Unfortunately, that recipe is marred by the writing. It is one of those rare occasions when the writing of the story is the reason for its downfall, rather than bad sets and dodgy SFX. I’m sure Gerry Davis is a nice bloke, and two of the Cybermen stories I do like were written by him. But Revenge could have been so much better.
How, for instance, do the Cybermen manage to walk around on Voga? There’s tons of gold lying around. And for that matter, how can gold disable a Cyberman (or by the time of Silver Nemesis a mere suggestion of gold knocks them down dead)? Baker, in this story, makes some codswollop remark about it being the ideal non-conductive (or was that conductive?) metal. And in Earthshock, Davison says that it clogs up their breathing apparatus(?). Please, Gerry, the Cybermen already have enough weaknesses without introducing another. You feel as if the gold angle was a leftover from the original outline of the plot, which involved a casino. It’s fair enough that there should be a small planet which a very large gold content. I remember reading some scientific speculation that the core of the planet Jupiter was one big diamond, so anything’s possible. Except the Cybermen being vulnerable to gold of course.

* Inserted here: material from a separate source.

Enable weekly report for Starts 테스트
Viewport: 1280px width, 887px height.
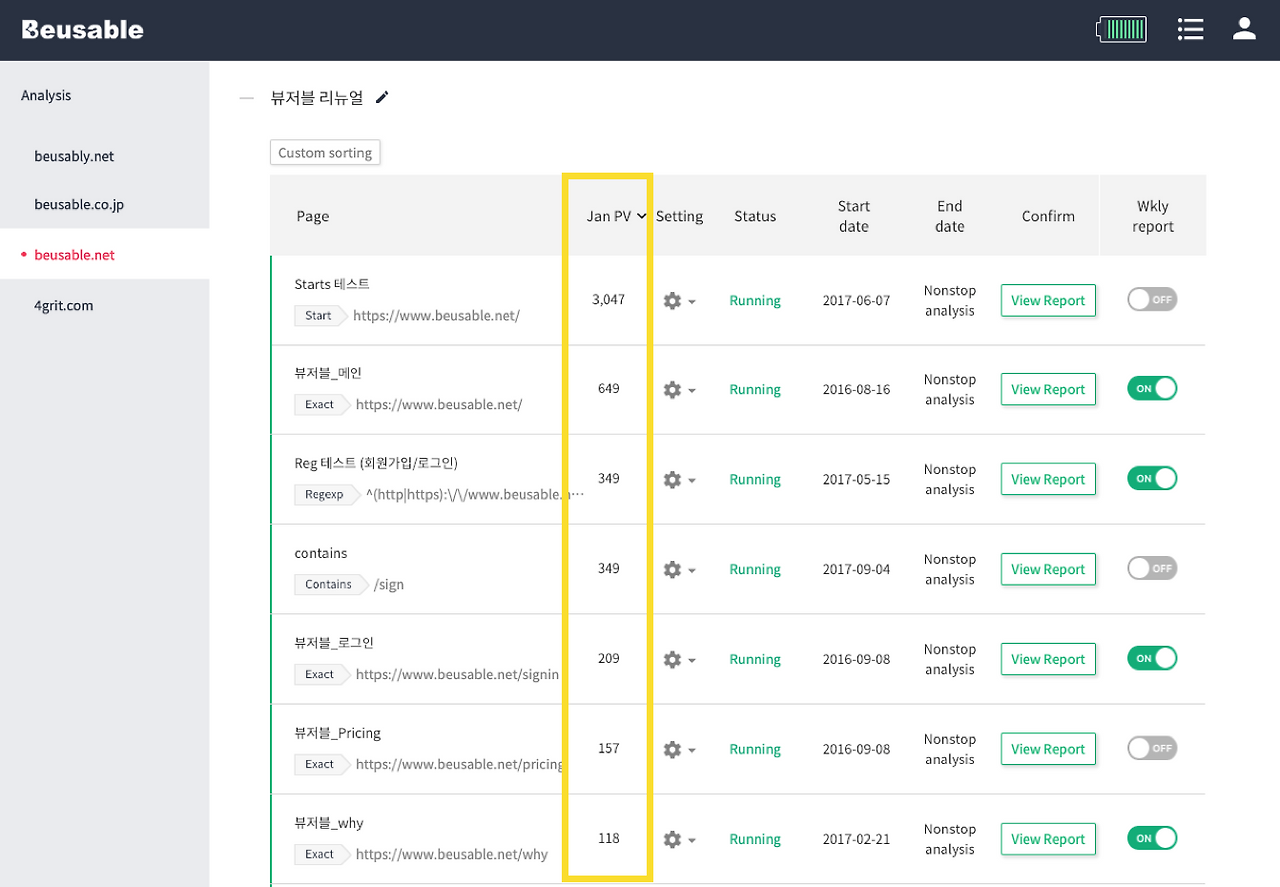(1152, 299)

And while the gold might be an important angle in this story, as I mentioned earlier, by the time of Silver Nemesis, it has become ridiculous. You can almost imagine Sylvester McCoy producing a piece of pyrite and waving it at the Cyberleader, who then runs away, abandoning his plans to turn Earth into his new Cyber army.
The other main problem with the story is its characterisation. After Genesis Of The Daleks, which is highly praised (even by me) for its characters, Revenge returns to thinking ‘Dr Who is a kids show, therefore they won’t mind if we just stick a character in and have him do stuff.’ We never really get a true sense of all the potential political intrigue on Voga. And why does Kellman work with the Vogans? The crippling fault I believe though, is the actual story. Given Davis’ seeming belief of Doctor Who as a kiddie show, the plot itself is quite complex.
However, the plus points of the story are very strong. The first is the design. I like the new Cybermen, with their head-mounted guns. It makes so much more sense than them carrying around guns. Unless of course you want a cocky Australian or a unstable Doctor to shoot things, of course. The location shooting at Wookey Hole is also very good, but brought into sad contrast with the caves shot in studio. Wookey Hole sounds like its real, you get lovely echoes and everything, and the studio sounds like, well, a studio. Reusing the main set from this seasons best story, The Ark In Space, was a nice idea, especially given the seasons overarching loose plotline. It saved money and the fact that the Ark design itself wasn’t too bad to start with can only help.

The story however has been, to some extent, in light of The Deadly Assassin and almost every Gallifrey story after that, is the sight of the Seal Of Rassilon splattered all over Voga. Whether it’s reappearance in The Deadly Assassin was proof that the Time Lords interfered in the Cyberwars, or just of a lazy designer, we’ll probably never know, but I, being the obsessive fanboy I am, tend to prefer the former while in my heart knowing it’s the latter.
         Revenge Of The Cybermen brought to a close, after only twenty episodes, Season 12 of Doctor Who, the shortest season so far. Despite my fondness for it, Revenge does leave a bitter taste in the mouth, and one, given Zygons’ relocation to the start of Season 13, where Philip Hinchcliffe and Robert Holmes would begin to make their mark on the show proper, that would have lasted a very long time.